— BEGIN RECORDS TO PROCESS —

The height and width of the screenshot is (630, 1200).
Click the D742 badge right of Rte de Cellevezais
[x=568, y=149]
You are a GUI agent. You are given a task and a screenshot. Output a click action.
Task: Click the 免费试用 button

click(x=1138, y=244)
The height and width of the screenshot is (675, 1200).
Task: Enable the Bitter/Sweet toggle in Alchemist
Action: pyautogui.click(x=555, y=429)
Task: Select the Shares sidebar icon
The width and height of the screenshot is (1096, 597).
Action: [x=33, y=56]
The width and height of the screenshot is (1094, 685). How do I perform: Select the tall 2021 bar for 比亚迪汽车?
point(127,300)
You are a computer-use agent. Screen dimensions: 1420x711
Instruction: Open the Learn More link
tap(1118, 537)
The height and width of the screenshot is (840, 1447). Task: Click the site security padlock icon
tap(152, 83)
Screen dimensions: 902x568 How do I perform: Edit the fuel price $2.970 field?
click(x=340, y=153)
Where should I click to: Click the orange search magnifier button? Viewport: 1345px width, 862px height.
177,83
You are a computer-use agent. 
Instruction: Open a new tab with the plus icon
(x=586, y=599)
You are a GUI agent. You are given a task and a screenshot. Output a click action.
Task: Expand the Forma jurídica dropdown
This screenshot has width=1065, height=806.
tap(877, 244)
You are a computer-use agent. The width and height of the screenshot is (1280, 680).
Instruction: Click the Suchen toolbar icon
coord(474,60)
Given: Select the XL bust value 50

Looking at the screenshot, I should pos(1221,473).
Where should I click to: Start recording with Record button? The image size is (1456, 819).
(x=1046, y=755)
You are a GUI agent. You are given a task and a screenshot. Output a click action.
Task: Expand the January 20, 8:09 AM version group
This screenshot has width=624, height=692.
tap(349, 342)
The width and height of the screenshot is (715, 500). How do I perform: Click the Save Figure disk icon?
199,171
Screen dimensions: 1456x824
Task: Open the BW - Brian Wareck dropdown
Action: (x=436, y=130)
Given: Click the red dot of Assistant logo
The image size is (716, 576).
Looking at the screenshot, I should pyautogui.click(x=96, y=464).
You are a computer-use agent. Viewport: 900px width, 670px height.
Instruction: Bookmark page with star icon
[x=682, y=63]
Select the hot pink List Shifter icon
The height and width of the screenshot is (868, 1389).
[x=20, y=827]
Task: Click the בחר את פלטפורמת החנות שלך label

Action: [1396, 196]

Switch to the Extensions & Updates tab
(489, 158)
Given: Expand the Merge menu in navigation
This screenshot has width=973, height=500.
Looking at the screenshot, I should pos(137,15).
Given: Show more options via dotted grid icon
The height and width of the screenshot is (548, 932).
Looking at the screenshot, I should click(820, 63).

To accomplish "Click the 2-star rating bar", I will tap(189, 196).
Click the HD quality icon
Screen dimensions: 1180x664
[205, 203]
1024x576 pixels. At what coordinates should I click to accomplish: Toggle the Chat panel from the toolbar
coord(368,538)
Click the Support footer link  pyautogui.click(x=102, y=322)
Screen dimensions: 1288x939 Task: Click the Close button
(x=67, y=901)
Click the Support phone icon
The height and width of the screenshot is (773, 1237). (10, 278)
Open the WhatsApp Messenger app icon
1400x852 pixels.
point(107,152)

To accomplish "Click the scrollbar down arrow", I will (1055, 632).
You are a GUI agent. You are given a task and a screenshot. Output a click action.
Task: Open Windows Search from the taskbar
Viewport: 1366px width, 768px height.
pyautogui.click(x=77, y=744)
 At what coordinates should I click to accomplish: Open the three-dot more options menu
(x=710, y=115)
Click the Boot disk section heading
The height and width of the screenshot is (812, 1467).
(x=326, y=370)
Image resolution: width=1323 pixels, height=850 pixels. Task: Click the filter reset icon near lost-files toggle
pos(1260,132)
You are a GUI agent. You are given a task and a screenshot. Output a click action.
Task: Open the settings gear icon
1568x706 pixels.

— END RECORDS TO PROCESS —

**SET EXERCISE:**
State how many lines in the entries above contain the word "Select", matching case exactly. Give only the number.

**FINISHED ANSWER:**
4